One of the more hurtful experiences in my ministry was when a United Methodist pastor, a predecessor at the churches I serve, did a funeral for a member of my church. The act itself was not very hurtful, but the pastor’s response to me calling out the inappropriateness of it was. I wrote a letter explaining why I thought it was wrong and how it violated the Book of Discipline.
A week later I received a phone call. The pastor told me that families should be allowed to ask whoever they want to preside over weddings and funerals. What the pastor did was not in anyway undermining my ministry. From the pastor’s perspective, the only issue was not calling me first.
We had very different perspectives on the situation. It was clear from our phone call that both of us had trouble appreciating the other person’s perspective. When it was clear that we were coming at it from very different perspectives and we were not going to find common ground, we just ended the call. I am not sure if the other pastor left the conversation hurt, but I know I did.
Perspective is one of hardest issues we deal with as Christians. We all can look at situations very differently. Look no further than the 2016 US Presidential election. I was eating with some fellow Christians and one raised a concern about the election. He said that one of the candidates was a pathological liar, and he would let us fill in the blank of who that candidate is. It became clear that I filled in the blank wrong in my mind as he kept talking. Different people see totally different things in the candidates. Where one person sees a candidate who could help the country, someone else sees a candidate that could potentially ruin the country.
Our differing perspectives make being a church difficult. It is very hard to have conversations about controversial issues when the parties involved have very different perspectives on the issue. People can be faithful disciples of Jesus, earnestly seeking God’s will, and come to different conclusions on issues.
I would argue that at the moment, the United Methodist church lacks enough perspective to make any definitive decisions about the future of the church. As people prepare for schism, argue over who started the schism, and are really nasty to each other on social media, it would be helpful for us to put things in proper perspective.
Ideally, we want God’s perspective. When we cannot agree on God’s perspective over a particular issue, then it might be helpful to look at what the Bible says to do when we cannot agree on issues related to our faith. Time and time again it says love. We are to be known by our love according to Jesus. Paul tells a fractious church in Corinth to act in love.
Nowhere does it say fight with each other in a death match. Unity, not schism, is held up as the ideal. If we cannot act in love towards each other than how can we love those God calls us to love? If we cannot ascribe the best motivations to our fellow United Methodists that we disagree with, and see their attempts at faithfulness, then what is the point of being a follower of Jesus?
We are called to love each other. Love is not an emotion, but how we treat each other. Instead of seeing our struggles as a crisis that needs to be dealt in hurtful ways, we could see it as an opportunity to put our faith into action. If we can learn to love each other in the midst of differing and important perspectives, then perhaps we can offer a fractious world a witness to something different.
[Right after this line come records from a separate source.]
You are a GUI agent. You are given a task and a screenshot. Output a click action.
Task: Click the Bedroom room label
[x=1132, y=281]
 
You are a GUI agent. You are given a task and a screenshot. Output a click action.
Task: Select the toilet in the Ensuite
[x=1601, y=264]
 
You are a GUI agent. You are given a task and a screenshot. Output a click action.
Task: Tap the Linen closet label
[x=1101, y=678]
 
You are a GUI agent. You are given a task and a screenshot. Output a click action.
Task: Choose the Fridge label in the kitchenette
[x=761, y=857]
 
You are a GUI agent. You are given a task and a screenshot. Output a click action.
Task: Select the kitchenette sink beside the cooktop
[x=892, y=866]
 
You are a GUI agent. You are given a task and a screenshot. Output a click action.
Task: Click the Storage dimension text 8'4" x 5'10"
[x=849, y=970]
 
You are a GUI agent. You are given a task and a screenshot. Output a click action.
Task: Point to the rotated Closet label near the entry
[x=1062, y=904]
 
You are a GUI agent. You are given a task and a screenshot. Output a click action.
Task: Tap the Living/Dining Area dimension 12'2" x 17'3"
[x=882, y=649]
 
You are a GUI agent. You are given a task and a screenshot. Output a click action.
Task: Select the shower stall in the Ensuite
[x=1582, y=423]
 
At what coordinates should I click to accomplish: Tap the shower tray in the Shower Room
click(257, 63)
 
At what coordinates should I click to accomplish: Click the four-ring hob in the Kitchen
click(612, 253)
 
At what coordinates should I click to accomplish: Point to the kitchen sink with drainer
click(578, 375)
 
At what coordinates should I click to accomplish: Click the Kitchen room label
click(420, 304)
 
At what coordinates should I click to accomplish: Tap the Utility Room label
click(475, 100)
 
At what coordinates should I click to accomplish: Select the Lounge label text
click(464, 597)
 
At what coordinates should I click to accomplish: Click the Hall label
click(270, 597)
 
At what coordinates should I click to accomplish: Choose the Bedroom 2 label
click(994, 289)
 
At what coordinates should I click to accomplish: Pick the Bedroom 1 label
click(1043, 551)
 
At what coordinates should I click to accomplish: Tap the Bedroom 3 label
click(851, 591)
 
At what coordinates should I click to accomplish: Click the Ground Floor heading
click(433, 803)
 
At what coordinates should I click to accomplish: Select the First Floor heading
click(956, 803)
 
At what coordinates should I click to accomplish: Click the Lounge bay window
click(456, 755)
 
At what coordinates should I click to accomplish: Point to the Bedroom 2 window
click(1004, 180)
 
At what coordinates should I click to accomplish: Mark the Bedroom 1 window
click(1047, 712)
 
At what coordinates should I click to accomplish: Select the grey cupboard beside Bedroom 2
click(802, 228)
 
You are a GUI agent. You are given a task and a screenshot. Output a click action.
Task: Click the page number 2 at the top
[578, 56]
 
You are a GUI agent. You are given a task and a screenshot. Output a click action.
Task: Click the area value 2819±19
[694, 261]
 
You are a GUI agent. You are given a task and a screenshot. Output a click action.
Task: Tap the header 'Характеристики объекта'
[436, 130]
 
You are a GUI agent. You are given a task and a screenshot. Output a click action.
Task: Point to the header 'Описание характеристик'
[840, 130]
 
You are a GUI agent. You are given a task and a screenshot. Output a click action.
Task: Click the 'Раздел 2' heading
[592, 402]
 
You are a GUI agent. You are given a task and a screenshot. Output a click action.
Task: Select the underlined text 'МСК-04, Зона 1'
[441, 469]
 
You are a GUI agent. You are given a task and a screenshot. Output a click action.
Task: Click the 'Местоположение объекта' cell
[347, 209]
The problems we have over differing perspectives on wedge issues are not the real problems. Our real problem is that our perspective is focused on the wrong things. We should be focused on how we can act in love with each other in the midst of disagreement as a witness to what Jesus told us to do. Instead our focus seems to be on something less than love.
Having differing perspectives is hurtful. No matter what we do going forward, people will be hurt. The issue though is how do we respond to the hurt and pain. What will our perspective be in the midst of it? Winning? Self-righteousness? Power? God’s radical call to love?